Hyperdimensional computing (HDC) is a novel computational paradigm that employs high-dimensional representations of atomic entities (e.g., amino acids) and combines them via algebraic operations to represent more complex data structures (e.g., proteins). This paradigm, parallel to connectionist modelling, is characterised by modelling the brain's distributed memory and the operations underlying its processing. HDC exhibits several properties advantageous for biological data analysis: robustness to noise, holographic information distribution, and the ability to integrate heterogeneous data sources seamlessly. Recent applications in DNA sequencing, pattern matching, and molecular classification have demonstrated HDC's potential in bioinformatics, where its computational efficiency, interpretability, and natural capacity for multimodal data fusion make it particularly well suited to complex phylogenetic analyses.
In this talk, we showcase the potential of HDC for phylogenetic reconstruction and comparative analysis. Here, we present PhyloHD.jl, a Julia package for representing biological data as hypervectors and reconstructing phylogenetic trees from these representations. We will showcase how to calculate branch support using the HDC paradigm and present a multimodal tree reconstruction approach that integrates multiple heterogeneous data sources, including sequences, structures, and functional annotations. Finally, we will showcase how HDC learning techniques can be used for family-based phylogenetic tree reconstruction and ancestral sequence reconstruction.
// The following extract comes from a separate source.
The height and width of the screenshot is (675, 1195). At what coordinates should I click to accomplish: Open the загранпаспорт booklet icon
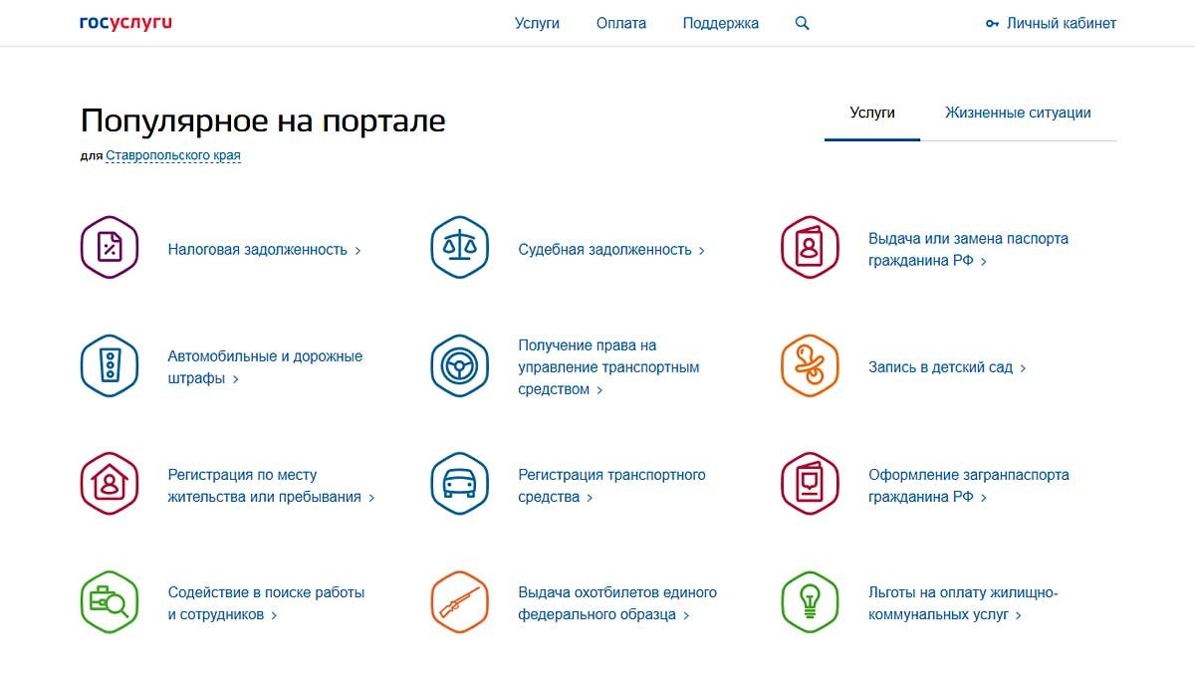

This work represents the first attempt to use hyperdimensional computing as a computational paradigm for phylogenetics and opens new avenues for research in this field.
The talk will be present:
What is hyperdimensional computing?: A brief primer on how to build your own brain and computing with concepts (hypervectors) + HyperdimensionalComputing.jl package introduction.
Why is it useful for phylogenetic reconstruction and comparative analysis?: A discussion of the properties of HDC that make it particularly well-suited for biological data analysis, and a review of recent applications in bioinformatics.
How do we represent biological data as hypervectors?: A presentation on a novel framework for representing biological data as hypervectors, including sequences, three-dimensional structures, and functional annotations, and how this can be combined to represent multimodal biological entities.
Alignment-free phylogenetic reconstruction using HDC: From biological data to hypervectors to phylogenetic tree, showcase of cvigilv/PhyloHD.jl
Branch support calculation for HDC-based phylogenetics: Showcase on hypervector perturbation, bootstrapping, jack-knifing, and other techniques for calculating branch support based on the HDC paradigm.
Multimodal tree reconstruction using HDC: A showcase of how to integrate multiple data sources at the time of reconstruction using HDC, showcasing 3 distinct Tree-of-Life based on data fusion to represent more complex biological entities.
HDC learning techniques for family-based phylogenetic tree reconstruction and ancestral sequence reconstruction: Preliminary results on using HDC learning techniques for family-based phylogenetic tree reconstruction.
I'm a Chilean biochemist-turned-computational biologist currently pursuing my PhD at the Université de Lille, focusing on reconstructing an evolutionary Tree-of-Life using unconventional computational paradigms for biological system representation.